2. Pre-Signup Lambda Trigger for SSO Linking

Preventing user duplication during SSO signups:

// pre-signup-trigger.ts (Lambda code)
export const handler: PreSignUpTriggerHandler = async (event) => {
  const { userName, request, triggerSource } = event;

  if (triggerSource === "PreSignUp_ExternalProvider") {
    const userPoolId = event.userPoolId;
    const cognito = new CognitoIdentityProviderClient({ region: event.region });

    // Check if Cognito user exists with same email
    const listUsersCommand = new ListUsersCommand({
      UserPoolId: userPoolId,
      Filter: `email = "${request.userAttributes.email}"`,
    });

    const { Users } = await cognito.send(listUsersCommand);

    if (Users && Users.length > 0) {
      const cognitoUser = Users[0];
      const cognitoUserName = cognitoUser.Username;

      // Link SSO identity to existing Cognito user
      const adminLinkProviderForUserCommand = new AdminLinkProviderForUserCommand({
        UserPoolId: userPoolId,
        DestinationUser: {
          ProviderName: "Cognito",
          ProviderAttributeValue: cognitoUserName,
        },
        SourceUser: {
          ProviderName: event.userName.split("_")[0], // e.g., "YumSSO"
          ProviderAttributeName: "sub",
          ProviderAttributeValue: userName.split("_")[1],
        },
      });

      await cognito.send(adminLinkProviderForUserCommand);

      // Auto-confirm SSO user
      event.response.autoConfirmUser = true;
      event.response.autoVerifyEmail = true;
    }
  }

  return event;
};

⚠️ Pitfall: Without linking, SSO creates duplicate users.

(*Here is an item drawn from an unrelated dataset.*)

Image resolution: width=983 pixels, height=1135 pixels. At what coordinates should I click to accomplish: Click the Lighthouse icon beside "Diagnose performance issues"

3. Field-Level Authorization in GraphQL Schema

# schema.graphql
type Query {
  getProduct(id: ID!): Product
    @aws_auth(cognito_groups: ["product.read"])

  updatePrice(id: ID!, price: Float!): Price
    @aws_auth(cognito_groups: ["pricing.admin"])

  adminStats: Stats
    @aws_auth(cognito_groups: ["admin"])
}

Why? Least privilege—users see only authorized fields.

4. AppSync Authorization Config

// pricing-service/lib/stack.ts
const api = new appsync.GraphqlApi(this, "Api", {
  definition: appsync.Definition.fromFile("schema.graphql"),
  authorizationConfig: {
    defaultAuthorization: {
      authorizationType: appsync.AuthorizationType.USER_POOL,
      userPoolConfig: {
        userPool: importedUserPool,
        defaultAction: appsync.UserPoolDefaultAction.DENY, // Secure by default
      },
    },
  },
});

💡 Default DENY: Forces explicit @aws_auth on fields.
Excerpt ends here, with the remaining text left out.